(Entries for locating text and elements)

####

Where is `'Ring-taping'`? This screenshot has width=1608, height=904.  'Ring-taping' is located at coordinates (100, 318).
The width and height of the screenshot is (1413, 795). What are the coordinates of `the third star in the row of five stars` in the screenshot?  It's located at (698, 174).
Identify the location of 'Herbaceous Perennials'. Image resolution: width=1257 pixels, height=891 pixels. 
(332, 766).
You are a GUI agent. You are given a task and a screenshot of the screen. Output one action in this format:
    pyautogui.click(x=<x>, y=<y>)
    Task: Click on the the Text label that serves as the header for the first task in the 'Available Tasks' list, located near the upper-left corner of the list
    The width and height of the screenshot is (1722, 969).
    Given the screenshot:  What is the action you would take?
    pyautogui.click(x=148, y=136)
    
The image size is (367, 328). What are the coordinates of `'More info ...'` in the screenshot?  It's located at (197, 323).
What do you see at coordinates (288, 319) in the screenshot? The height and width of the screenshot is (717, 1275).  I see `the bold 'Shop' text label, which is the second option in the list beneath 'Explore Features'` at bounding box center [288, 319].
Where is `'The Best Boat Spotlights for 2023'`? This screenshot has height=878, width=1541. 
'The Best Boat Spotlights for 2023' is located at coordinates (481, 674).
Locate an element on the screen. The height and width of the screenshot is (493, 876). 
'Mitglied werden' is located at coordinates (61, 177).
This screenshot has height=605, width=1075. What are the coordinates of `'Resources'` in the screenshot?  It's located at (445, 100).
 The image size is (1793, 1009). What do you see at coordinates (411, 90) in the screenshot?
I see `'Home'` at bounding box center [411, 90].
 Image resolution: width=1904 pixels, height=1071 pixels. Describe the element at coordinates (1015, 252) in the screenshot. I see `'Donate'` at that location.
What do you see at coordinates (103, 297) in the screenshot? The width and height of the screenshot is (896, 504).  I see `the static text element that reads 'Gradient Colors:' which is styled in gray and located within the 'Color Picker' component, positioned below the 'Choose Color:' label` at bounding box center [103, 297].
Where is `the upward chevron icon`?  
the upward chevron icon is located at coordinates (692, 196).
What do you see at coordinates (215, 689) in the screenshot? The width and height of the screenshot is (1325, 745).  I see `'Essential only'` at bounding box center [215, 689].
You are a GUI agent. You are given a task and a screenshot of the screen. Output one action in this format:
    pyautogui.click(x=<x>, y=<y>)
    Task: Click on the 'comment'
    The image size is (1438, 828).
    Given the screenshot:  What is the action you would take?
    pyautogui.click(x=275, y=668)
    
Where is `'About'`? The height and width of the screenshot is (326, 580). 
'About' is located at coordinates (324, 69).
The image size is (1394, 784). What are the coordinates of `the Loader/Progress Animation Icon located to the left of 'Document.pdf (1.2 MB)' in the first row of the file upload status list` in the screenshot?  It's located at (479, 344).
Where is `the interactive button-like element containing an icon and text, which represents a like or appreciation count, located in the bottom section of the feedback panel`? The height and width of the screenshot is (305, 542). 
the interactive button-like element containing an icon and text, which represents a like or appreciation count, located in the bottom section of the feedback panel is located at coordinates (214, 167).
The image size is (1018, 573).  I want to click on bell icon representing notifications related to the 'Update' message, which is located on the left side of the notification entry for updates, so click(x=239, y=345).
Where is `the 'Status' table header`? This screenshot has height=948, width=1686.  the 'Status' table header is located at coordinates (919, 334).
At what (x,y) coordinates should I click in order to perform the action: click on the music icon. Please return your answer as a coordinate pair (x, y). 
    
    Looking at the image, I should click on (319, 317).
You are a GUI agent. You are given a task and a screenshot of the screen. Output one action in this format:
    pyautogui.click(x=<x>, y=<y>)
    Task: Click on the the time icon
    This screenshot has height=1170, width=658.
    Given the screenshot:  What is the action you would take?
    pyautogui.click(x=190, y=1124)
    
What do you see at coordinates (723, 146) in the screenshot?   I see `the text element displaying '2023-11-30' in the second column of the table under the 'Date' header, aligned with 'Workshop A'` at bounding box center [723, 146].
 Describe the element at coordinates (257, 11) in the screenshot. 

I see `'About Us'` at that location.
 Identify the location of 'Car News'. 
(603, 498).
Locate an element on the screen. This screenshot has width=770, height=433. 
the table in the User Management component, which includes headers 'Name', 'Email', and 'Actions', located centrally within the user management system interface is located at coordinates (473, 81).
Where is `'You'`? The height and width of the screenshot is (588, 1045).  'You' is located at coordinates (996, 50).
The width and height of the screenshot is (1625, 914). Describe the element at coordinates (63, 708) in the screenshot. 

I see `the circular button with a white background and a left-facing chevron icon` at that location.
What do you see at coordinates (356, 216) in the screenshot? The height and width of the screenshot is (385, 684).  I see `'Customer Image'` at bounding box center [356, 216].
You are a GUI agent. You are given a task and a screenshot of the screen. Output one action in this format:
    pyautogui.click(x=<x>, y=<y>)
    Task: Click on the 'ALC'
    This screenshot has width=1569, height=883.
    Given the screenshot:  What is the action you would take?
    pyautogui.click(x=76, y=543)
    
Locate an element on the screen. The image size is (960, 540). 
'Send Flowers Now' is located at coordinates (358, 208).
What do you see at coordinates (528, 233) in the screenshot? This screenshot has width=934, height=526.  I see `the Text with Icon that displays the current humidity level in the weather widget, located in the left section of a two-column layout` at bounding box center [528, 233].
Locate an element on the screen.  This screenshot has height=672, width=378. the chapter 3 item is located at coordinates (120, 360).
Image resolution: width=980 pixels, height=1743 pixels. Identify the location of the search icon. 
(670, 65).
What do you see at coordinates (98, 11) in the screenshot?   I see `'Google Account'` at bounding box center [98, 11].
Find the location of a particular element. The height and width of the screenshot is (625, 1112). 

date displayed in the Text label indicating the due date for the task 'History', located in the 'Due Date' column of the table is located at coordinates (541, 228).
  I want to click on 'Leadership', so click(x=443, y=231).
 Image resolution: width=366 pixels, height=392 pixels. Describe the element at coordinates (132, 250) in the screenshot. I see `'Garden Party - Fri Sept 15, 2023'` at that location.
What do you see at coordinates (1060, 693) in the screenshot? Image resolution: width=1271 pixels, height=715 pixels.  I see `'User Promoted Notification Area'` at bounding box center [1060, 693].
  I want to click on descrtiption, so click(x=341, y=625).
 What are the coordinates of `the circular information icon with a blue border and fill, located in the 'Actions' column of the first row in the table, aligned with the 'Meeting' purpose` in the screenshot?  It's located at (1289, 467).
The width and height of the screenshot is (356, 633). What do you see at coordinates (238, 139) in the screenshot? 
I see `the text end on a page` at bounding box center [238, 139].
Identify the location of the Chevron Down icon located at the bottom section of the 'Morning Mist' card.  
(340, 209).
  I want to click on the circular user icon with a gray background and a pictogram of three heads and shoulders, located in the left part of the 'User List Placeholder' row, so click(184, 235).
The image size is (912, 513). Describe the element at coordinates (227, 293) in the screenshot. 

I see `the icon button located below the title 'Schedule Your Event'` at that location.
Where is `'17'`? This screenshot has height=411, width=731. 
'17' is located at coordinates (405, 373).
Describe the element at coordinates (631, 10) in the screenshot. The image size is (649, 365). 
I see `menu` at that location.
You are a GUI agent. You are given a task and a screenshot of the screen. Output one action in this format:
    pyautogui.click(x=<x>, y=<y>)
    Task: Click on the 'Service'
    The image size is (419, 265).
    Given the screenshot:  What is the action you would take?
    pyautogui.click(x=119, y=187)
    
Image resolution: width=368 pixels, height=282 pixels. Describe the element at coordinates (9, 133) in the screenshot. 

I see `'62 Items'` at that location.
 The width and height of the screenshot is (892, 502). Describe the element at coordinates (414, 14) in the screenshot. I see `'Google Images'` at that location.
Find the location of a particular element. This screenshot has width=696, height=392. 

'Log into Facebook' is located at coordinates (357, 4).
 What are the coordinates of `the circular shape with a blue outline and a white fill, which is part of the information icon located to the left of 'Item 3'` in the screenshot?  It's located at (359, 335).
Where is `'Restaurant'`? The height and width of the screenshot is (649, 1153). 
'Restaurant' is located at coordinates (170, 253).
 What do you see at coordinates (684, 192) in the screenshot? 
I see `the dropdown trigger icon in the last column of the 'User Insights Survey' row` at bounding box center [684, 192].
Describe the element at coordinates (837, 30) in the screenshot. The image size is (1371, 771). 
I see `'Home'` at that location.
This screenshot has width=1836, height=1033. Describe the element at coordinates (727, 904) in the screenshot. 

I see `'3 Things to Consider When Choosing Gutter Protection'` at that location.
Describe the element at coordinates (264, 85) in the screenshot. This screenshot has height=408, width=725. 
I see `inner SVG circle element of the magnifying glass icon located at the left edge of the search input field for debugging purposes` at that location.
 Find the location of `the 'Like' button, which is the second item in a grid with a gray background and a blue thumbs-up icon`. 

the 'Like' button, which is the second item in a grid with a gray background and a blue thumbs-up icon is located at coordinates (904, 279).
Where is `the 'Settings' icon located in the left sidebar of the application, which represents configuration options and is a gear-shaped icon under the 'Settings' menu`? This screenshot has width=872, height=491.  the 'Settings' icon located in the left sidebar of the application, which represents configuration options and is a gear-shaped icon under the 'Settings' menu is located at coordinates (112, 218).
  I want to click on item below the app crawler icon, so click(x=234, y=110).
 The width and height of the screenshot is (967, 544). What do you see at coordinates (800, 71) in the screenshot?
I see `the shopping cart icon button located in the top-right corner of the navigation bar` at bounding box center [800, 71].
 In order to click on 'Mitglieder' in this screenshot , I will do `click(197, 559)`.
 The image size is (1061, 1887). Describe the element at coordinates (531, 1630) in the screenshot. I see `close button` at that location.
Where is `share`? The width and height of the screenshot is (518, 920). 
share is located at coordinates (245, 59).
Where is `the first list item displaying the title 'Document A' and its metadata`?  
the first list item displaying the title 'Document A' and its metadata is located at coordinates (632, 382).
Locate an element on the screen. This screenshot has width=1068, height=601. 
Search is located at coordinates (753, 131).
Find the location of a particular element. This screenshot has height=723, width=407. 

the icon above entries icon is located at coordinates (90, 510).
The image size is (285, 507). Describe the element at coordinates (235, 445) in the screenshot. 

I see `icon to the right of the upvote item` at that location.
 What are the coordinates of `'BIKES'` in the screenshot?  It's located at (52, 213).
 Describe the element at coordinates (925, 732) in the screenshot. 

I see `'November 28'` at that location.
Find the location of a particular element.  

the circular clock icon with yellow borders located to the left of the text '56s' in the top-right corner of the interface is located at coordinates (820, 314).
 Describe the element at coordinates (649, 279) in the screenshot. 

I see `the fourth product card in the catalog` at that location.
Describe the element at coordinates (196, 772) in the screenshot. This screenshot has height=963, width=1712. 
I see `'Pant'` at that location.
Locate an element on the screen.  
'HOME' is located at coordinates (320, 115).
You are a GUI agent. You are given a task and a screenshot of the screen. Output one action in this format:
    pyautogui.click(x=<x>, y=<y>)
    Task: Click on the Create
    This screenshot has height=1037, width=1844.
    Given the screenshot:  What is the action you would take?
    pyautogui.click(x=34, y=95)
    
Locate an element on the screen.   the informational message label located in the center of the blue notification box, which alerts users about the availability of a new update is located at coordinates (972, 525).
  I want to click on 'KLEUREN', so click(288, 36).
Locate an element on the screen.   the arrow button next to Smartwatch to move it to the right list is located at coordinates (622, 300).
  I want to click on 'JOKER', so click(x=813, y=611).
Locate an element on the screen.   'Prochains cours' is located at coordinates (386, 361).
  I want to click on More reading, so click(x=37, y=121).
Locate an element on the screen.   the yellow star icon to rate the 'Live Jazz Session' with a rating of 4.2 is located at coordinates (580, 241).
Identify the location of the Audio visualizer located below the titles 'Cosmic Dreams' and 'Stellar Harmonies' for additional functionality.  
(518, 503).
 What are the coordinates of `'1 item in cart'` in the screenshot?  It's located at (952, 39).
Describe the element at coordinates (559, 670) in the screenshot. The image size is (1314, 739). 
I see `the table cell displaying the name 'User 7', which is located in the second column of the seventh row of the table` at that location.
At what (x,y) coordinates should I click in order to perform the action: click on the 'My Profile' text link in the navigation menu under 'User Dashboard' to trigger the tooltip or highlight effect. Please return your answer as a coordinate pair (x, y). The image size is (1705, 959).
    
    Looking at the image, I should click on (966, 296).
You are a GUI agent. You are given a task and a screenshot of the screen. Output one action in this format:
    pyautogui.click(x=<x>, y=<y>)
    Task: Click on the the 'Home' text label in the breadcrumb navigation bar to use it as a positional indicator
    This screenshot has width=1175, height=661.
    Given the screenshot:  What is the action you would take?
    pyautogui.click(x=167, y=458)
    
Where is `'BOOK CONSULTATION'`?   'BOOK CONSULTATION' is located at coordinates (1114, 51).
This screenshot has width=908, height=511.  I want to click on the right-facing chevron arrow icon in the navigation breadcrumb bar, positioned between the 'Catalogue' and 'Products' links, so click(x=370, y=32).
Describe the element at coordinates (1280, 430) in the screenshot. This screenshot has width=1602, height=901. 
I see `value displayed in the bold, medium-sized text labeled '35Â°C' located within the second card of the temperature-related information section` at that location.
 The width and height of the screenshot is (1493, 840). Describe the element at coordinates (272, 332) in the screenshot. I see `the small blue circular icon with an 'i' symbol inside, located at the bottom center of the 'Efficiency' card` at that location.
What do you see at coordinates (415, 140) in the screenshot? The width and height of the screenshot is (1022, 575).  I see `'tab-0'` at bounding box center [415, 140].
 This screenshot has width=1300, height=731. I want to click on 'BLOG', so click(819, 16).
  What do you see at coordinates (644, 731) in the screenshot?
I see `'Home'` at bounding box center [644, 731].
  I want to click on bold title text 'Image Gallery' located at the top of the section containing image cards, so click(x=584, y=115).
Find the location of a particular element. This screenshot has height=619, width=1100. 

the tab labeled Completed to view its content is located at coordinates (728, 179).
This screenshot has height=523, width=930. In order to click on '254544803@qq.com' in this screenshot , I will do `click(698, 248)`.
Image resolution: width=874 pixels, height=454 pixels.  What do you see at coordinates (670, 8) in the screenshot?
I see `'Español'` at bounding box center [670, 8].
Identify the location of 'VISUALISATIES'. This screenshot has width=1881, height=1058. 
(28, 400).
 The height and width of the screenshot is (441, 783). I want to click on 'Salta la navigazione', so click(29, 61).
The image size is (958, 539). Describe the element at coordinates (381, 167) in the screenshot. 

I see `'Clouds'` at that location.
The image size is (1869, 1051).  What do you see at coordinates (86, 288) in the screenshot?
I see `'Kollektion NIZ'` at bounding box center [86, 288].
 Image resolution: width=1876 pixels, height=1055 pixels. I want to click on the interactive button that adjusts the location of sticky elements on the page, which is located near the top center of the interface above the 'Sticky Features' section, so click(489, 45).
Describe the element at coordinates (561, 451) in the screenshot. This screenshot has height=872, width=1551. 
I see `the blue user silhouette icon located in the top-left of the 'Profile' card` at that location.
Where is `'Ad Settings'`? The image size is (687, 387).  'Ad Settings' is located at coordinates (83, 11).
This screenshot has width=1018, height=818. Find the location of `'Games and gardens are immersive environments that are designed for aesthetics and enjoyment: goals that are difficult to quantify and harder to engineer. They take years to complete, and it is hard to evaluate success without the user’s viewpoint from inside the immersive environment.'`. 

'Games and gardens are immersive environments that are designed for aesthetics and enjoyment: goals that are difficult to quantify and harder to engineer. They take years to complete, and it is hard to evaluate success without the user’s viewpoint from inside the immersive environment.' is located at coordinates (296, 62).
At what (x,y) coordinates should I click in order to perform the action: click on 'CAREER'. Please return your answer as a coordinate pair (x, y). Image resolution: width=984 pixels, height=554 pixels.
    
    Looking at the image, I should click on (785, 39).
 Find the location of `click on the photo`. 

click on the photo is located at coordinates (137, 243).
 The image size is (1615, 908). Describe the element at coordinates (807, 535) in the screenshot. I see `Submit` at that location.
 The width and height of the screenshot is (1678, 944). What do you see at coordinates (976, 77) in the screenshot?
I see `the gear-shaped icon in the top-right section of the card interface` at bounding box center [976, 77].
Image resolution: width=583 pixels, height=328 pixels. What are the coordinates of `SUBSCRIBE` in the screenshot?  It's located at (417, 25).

####

Convert the stretch of data from its beginning through the line containing "coordinates (481, 674)." into a numbered list, omitting any blank lines.

- Solution to this problem -
1. Where is `'Ring-taping'`? This screenshot has width=1608, height=904.  'Ring-taping' is located at coordinates (100, 318).
2. The width and height of the screenshot is (1413, 795). What are the coordinates of `the third star in the row of five stars` in the screenshot?  It's located at (698, 174).
3. Identify the location of 'Herbaceous Perennials'. Image resolution: width=1257 pixels, height=891 pixels. 
4. (332, 766).
5. You are a GUI agent. You are given a task and a screenshot of the screen. Output one action in this format:
6.     pyautogui.click(x=<x>, y=<y>)
7.     Task: Click on the the Text label that serves as the header for the first task in the 'Available Tasks' list, located near the upper-left corner of the list
8.     The width and height of the screenshot is (1722, 969).
9.     Given the screenshot:  What is the action you would take?
10.     pyautogui.click(x=148, y=136)
11. The image size is (367, 328). What are the coordinates of `'More info ...'` in the screenshot?  It's located at (197, 323).
12. What do you see at coordinates (288, 319) in the screenshot? The height and width of the screenshot is (717, 1275).  I see `the bold 'Shop' text label, which is the second option in the list beneath 'Explore Features'` at bounding box center [288, 319].
13. Where is `'The Best Boat Spotlights for 2023'`? This screenshot has height=878, width=1541. 
14. 'The Best Boat Spotlights for 2023' is located at coordinates (481, 674).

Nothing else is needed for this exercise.